Everybody gets angry, but out-of-control rage isn’t good for you or those around you. But learning to relax, adjusting the way you think, focusing on the problem and using better communication skills can make a big difference in the way you cope with anger.

Here are some tips to help you ‘simmer down.’


Simple relaxation tools can help calm down angry feelings.

  • Breathe deeply. Picture your breath coming up from your ‘gut.’
  • Slowly repeat a calming word or phrase such as ‘take it easy.’
  • Use imagery; visualize a relaxing experience from your memory or your imagination.
  • Non-strenuous, slow exercises such as yoga can relax your muscles and make you feel much calmer.
  • Practice these techniques daily. Learn to use them when you’re tense.

Changing the way you think

When you’re angry, your thinking can get exaggerated. Try replacing these thoughts with more reasonable ones. For instance, instead of telling yourself, ‘Oh, it’s awful, everything’s ruined,’ tell yourself, ‘It’s frustrating, and it’s understandable that I’m upset about it, but it’s not the end of the world and getting angry is not going to fix it.’

Be careful of words like ‘never’ or ‘always.’ They tend to make you feel that your anger is justified and that there’s no way to solve the problem. They also alienate people. Avoid saying things like, “You’re always late!” Instead, state the problem and try to find a solution.

Remind yourself that the world is not ‘out to get you,’ you’re just experiencing some of the rough spots of daily life.

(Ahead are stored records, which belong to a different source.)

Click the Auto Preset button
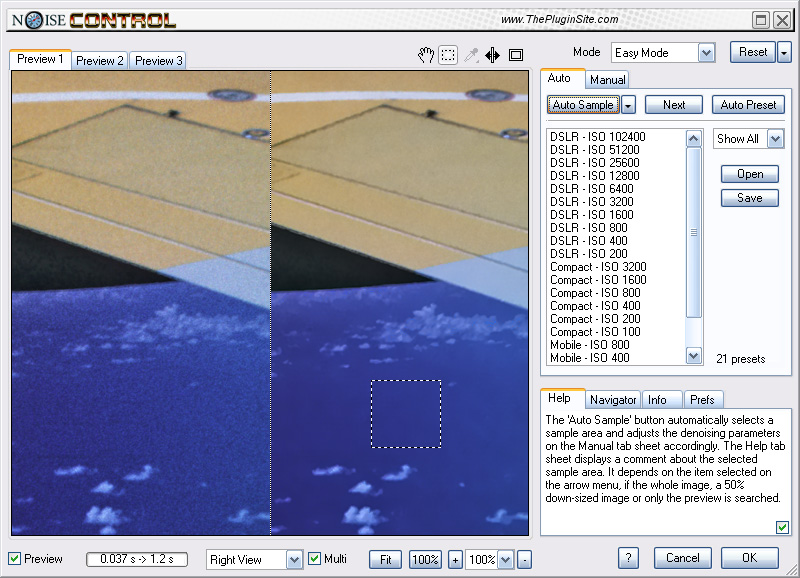This screenshot has width=800, height=578. 748,104
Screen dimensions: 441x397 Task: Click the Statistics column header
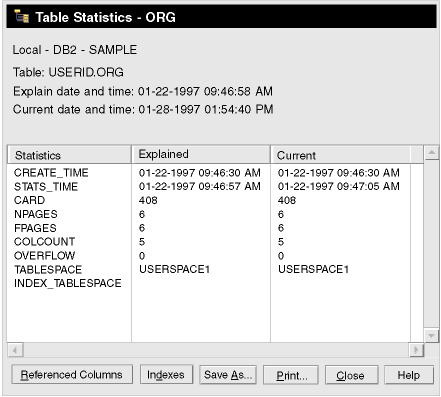coord(69,155)
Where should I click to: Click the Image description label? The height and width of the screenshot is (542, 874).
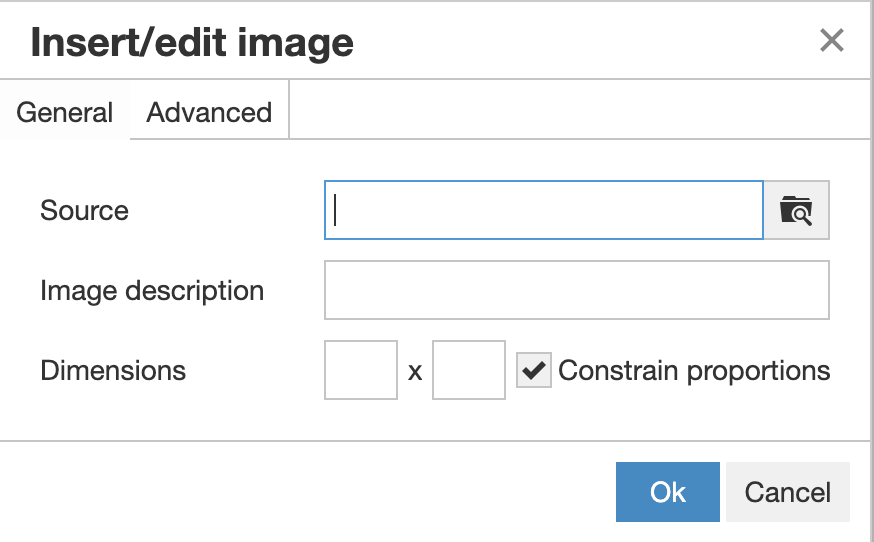(152, 291)
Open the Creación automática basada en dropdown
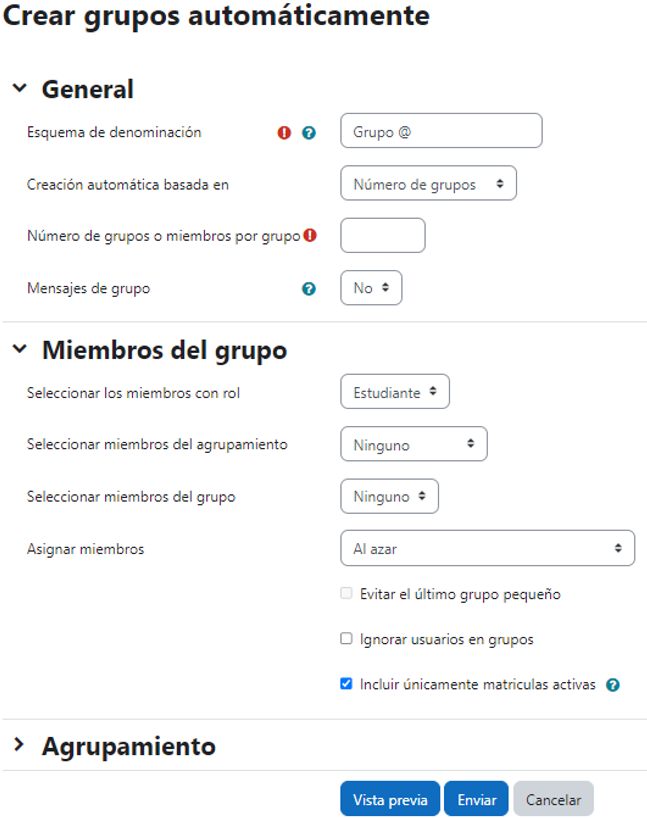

Sometimes our anger and frustration are caused by very real and inescapable problems. Often anger is a healthy, natural response. The best attitude to bring such a situation is to focus on how to handle and face the problem.

Resolve to give it your best, but also not to punish yourself if an answer doesn’t come right away. Try not to lose patience and fall into all-or-nothing thinking.

Better Communication

Slow down and think your responses through. Don’t say the first thing that comes into your head; instead, listen carefully to what the other person is saying and take your time before answering. Keeping your cool can keep the situation from becoming disastrous.

Some other tips for easing up:

  • Timing. If you and your spouse tend to fight when you discuss things at night–perhaps you’re tired, or distracted–try changing the times when you talk about important matters so these talks don’t turn into arguments.
  • Avoidance. If you get furious every time you walk by your child’s chaotic room, shut the door. The point is to keep yourself calm.
  • Finding alternatives. If your daily commute through traffic leaves you in a state of rage and frustration, perhaps you could find a different route, one that’s less congested or more scenic. Or take a bus or ride your bike.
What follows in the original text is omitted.